According to the World Bank, the waiting period to open a company in Brazil has dropped 20% in the last five years. Today, the process takes 119 days; in 2007, it took 152.
The bad news? In a list of 183 countries, Brazil is only worse than Equatorial Guinea (137 days), Venezuela (141), Republic of the Congo (160) and Suriname (694 days)… it almost sounds like a joke!
According to newspaper Folha, Brazil is also considerably worse than the emerging countries known as Brics, which includes India (29 days), Russia (30), China (38) and South Africa (19 days).

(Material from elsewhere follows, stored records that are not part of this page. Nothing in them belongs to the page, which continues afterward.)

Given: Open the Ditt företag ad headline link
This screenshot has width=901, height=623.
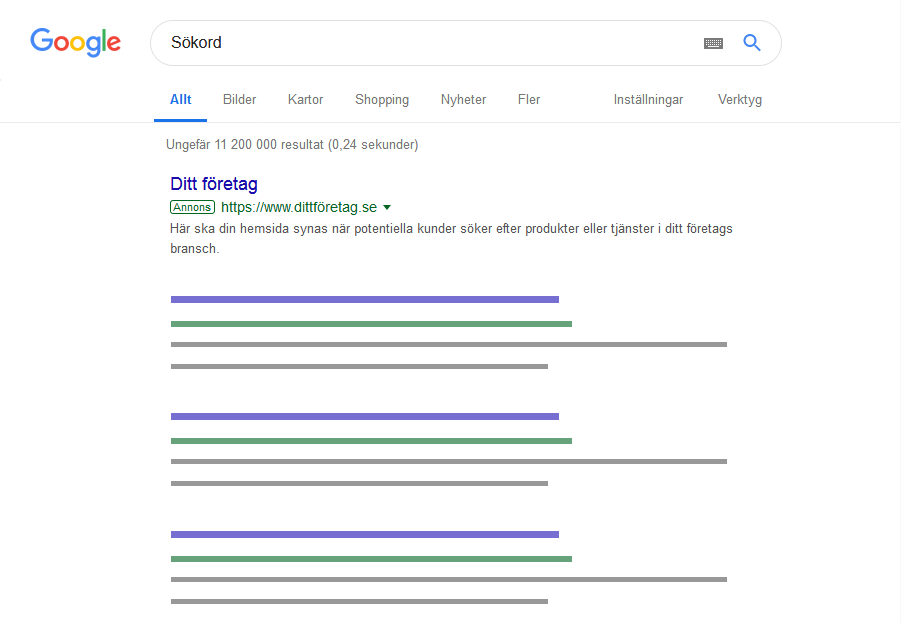Looking at the screenshot, I should pyautogui.click(x=214, y=184).
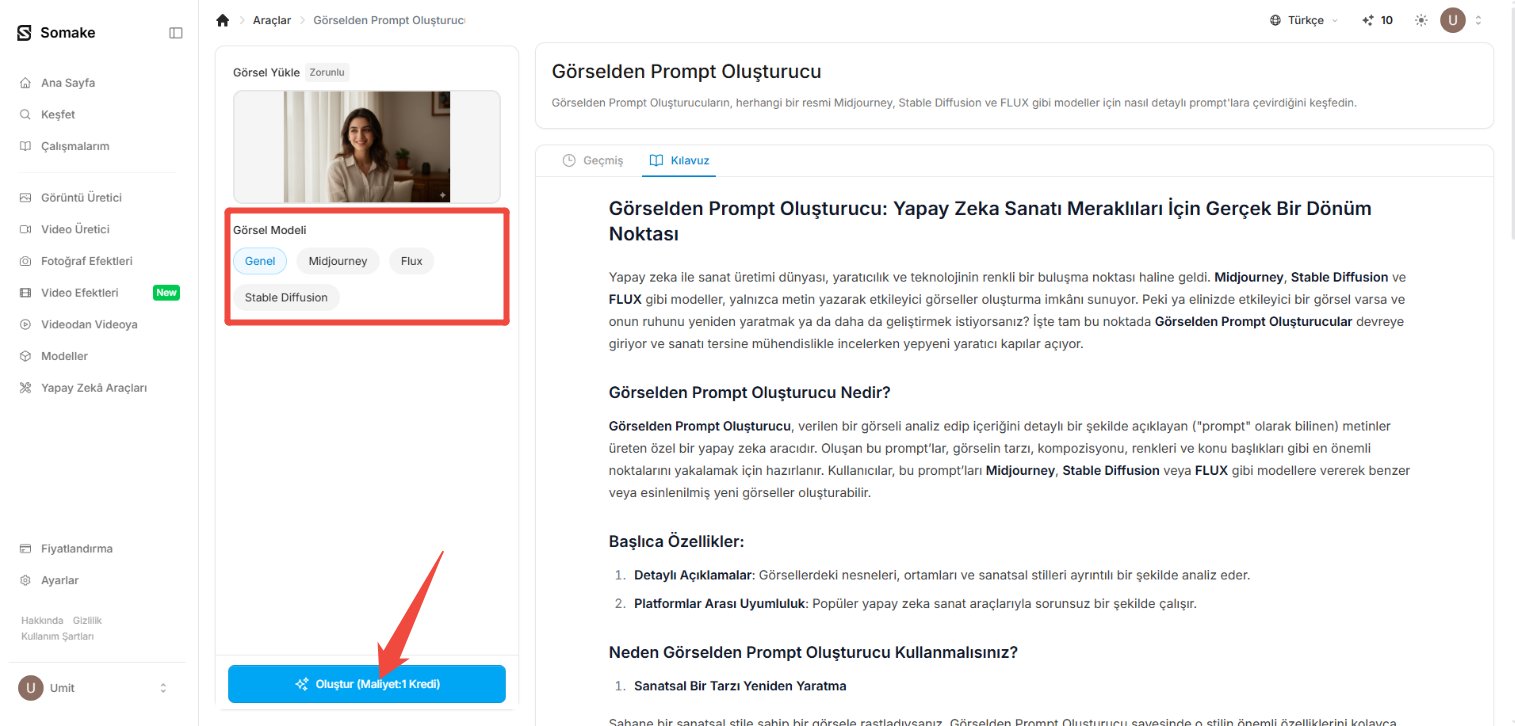Open the credits indicator showing 10
This screenshot has width=1515, height=726.
(1378, 20)
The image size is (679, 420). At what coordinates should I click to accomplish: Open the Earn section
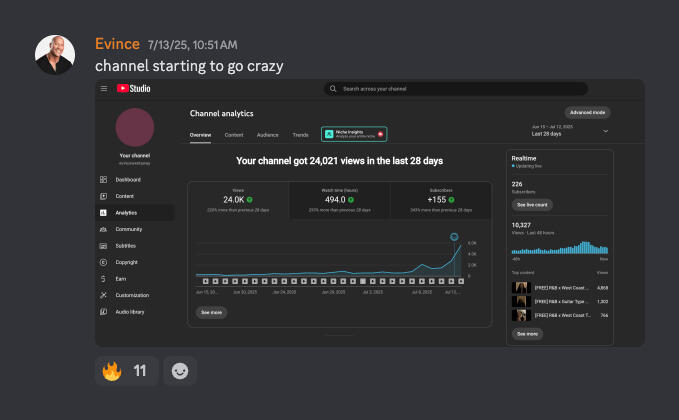pyautogui.click(x=119, y=278)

Back to the “good news”… the World Bank says Brazil now demands “only” 13 procedures – fewer than the 17 required five years ago – to start a business, such as a registry at the Internal Revenue Service and at the Board of Trade, as well as at the Social Security Office and an authorization by the local government. All requests to each department are made separately in most cities, which slows the process and makes it more expensive.
If the company to start business in Brazil is foreign, the necessary procedures jump to 15, because foreign businessmen must have all necessary documents to be legal in the Brazil and enroll the company at the Siscomex [Foreign Commerce Integrated System] and at the Internal Revenue Service.
How bad does Brazil fare with other countries? Here are a couple of examples…
– Opening a business in China costs seven times less than in Brazil.
– Only one legal procedure is needed to start a company in Canada or New Zealand. Authorization is given after one day in New Zealand and after five in Canada.